Selbstdiagnose: Sucht

Nach Kritik von SuchtexpertInnen am Online Roulette hat die Spielbank Hamburg auf ihrer Hompepage eine Checkliste für SpielerInnen eingebaut. Die kann anklicken, wer will. Ansonsten spielt Hamburg immer mehr

von ELKE SPANNER

„Real game, real money.“ Die Spielbank Hamburg verspricht Spannung, Entspannung und ein Portemonnaie, das nach Verlassen des Casinos mit dicken Gewinnen gefüllt sein soll. SuchtexpertInnen aber weisen schon lange darauf hin, dass das Glücksspiel nur selten reich, häufiger hingegen abhängig macht. Zuletzt ist die Kritik im vergangenen Oktober laut geworden, als die Spielbank Hamburg das bundesweit erste Online-Roulette eröffnet hat. Die Betreiber sollten zumindest Hilfsangebote für Süchtige bereitstellen und Mechanismen einführen, um auf „pathologische Spieler“ aufmerksam zu werden, hieß es. Nun hat die Spielbank reagiert – und auf ihrer Internetseite eine Checkliste zur Selbstdiagnose veröffentlicht.

Zu der wird nicht etwa automatisch geleitet, wer zum virtuellen Roulette will. Die Rubrik „verantwortungsbewusstes Spielen“ können Spieler anklicken, die sich angesprochen fühlen. Dort finden sie eine Checkliste aus 20 Fragen. So sollen sich die SpielerInnern selber beantworten, ob bei ihnen „nach Auseinandersetzungen, Streit, Enttäuschung oder Frustration der starke Wunsch entsteht, Spielen zu gehen“. Oder ob sie „nur widerstrebend Spielgeld für alltägliche Ausgaben verwenden“ oder sich „schon einmal Geld geliehen haben, um Spielen zu gehen“. Wer mindestens sieben der Fragen mit ja beantwortet, so heißt es am Schluss, solle sich an das Hamburger Büro für Suchtprävention wenden. Warum, steht dort nicht – ängstigende Begriffe wie Spielsucht tauchen auf der Homepage nicht auf. Ebensowenig der Hinweis, dass das Büro für Suchtprävention zum Jahreswechsel umgezogen ist und unter der genannten Adresse nicht mehr anzutreffen ist.

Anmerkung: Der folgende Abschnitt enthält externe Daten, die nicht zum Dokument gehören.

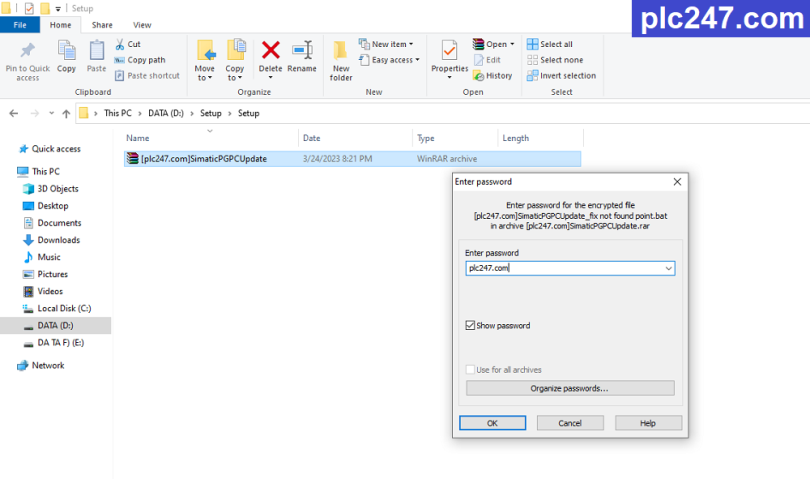
Task: Click the Organize passwords button
Action: click(x=570, y=388)
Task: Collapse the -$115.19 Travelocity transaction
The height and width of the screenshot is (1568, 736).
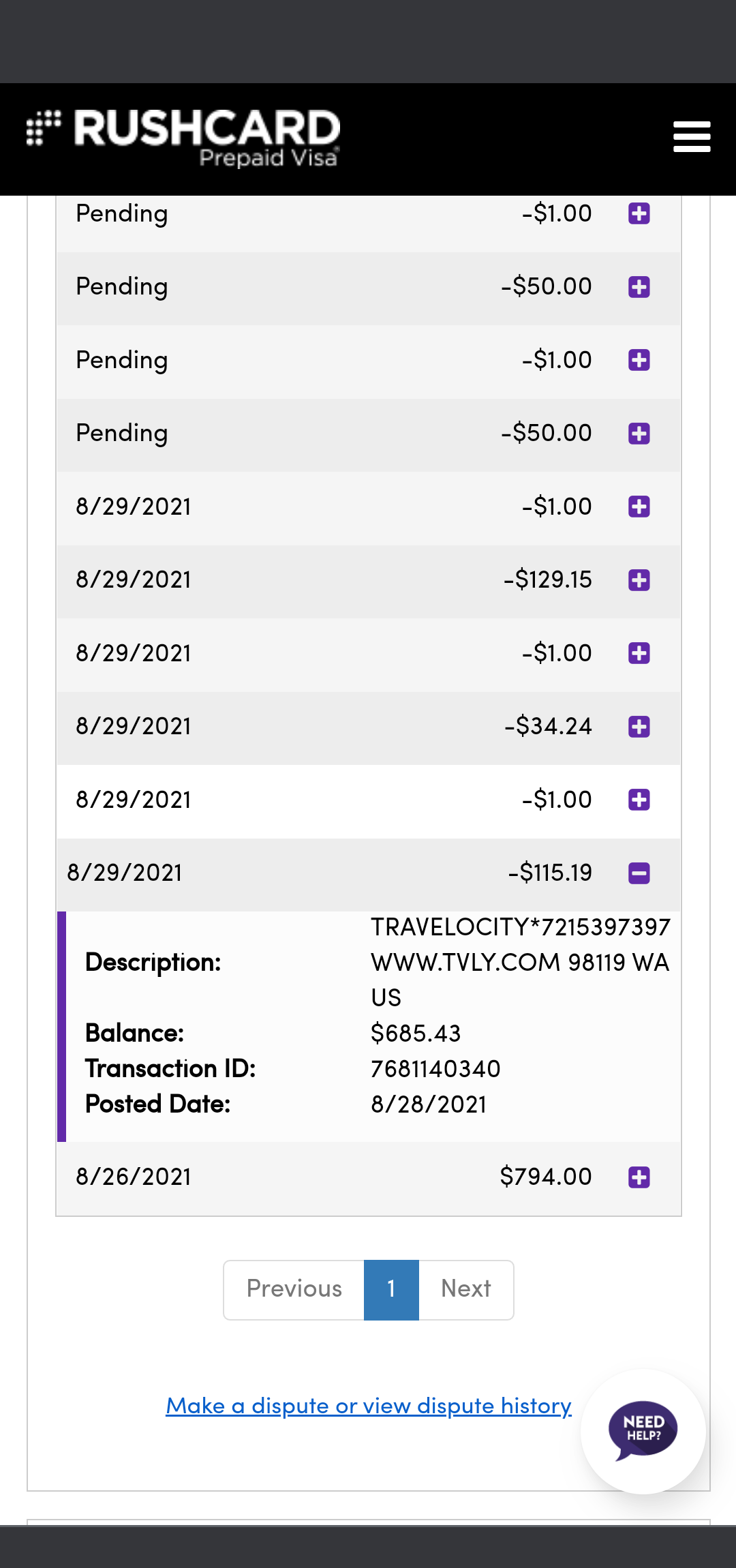Action: [639, 873]
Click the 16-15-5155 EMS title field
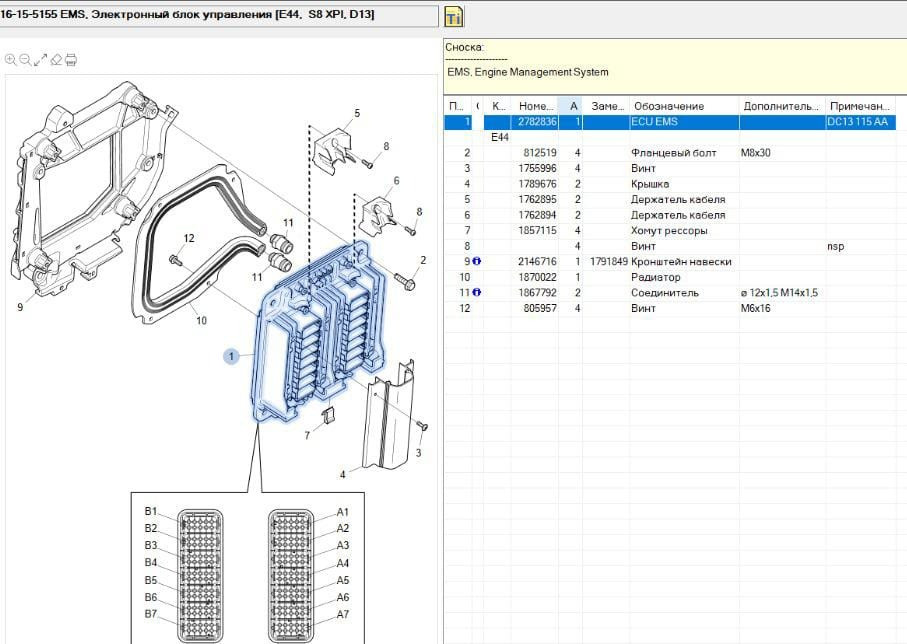This screenshot has width=907, height=644. pyautogui.click(x=218, y=16)
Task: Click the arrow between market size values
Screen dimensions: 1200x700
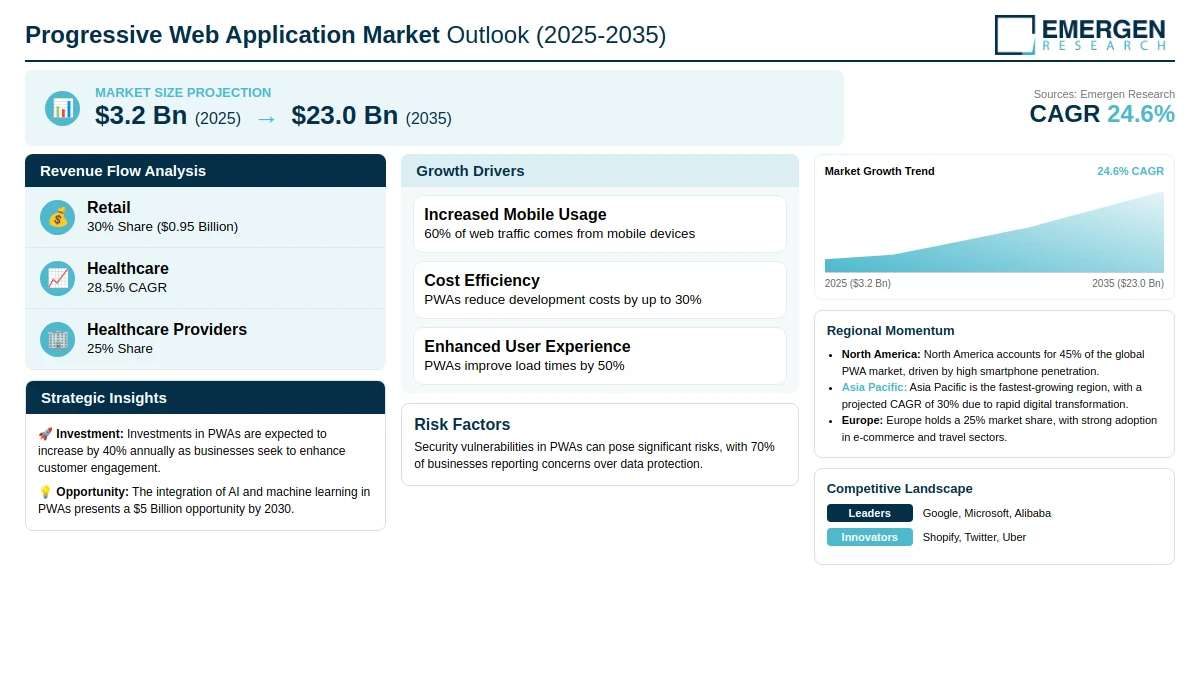Action: (266, 118)
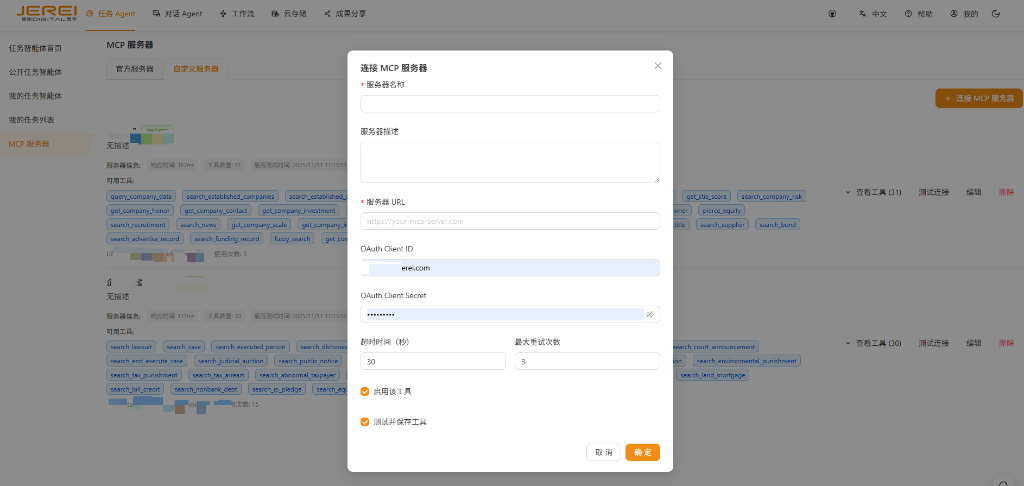Focus the 服务器名称 text field
Viewport: 1024px width, 486px height.
pos(510,104)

Ob das Online-Roulette neue Süchtige hervorgebracht hat, ist noch unklar. „Bei Neuerungen dauert es in der Regel zwei Jahre, ehe die Folgeerscheinungen abzusehen sind“, sagt Suchtberater Detlef Kress von der „Aktiven Suchthilfe“. Bert Kellermann, pensionierter Psychiater, weist darauf hin, dass es auch vor der Lizensierung des Online-Roulettes schon illegale Glücksspiele im Netz gab, nach denen SpielerInnen süchtig wurden.

Dass das Glücksspiel Gefahren birgt, ist auch dem Staat bekannt. Deshalb ist es laut Gesetz verboten und nur in dafür lizensierten Spielbanken erlaubt. „Da das Glücksspiel eine laut Gesetz unerwünschte Tätigkeit ist“, sagt Suchtberater Kress, „dürfen Spielbanken nicht den Zweck verfolgen, Geld zu verdienen.“ Folglich dürften sie auch keine Werbung machen. Erst am Freitag hat die Spielbank Hamburg ihre neue Werbekampagne mit „Roulette-Menüs“ vorgestellt. An der Mundsburg ist jüngst das fünfte Automatencasino Hamburgs entstanden, und auch im Hotel Intercontinental soll ein zusätzlicher Automaten-Raum eingerichtet werden. Und das Casino soll an den Dammtorbahnhof umziehen – das Hotel an der Außenalster, so die Begründung, sei zu abgelegen. Das Casino solle in die City verlagert werden – um noch mehr KundInnen anzuziehen.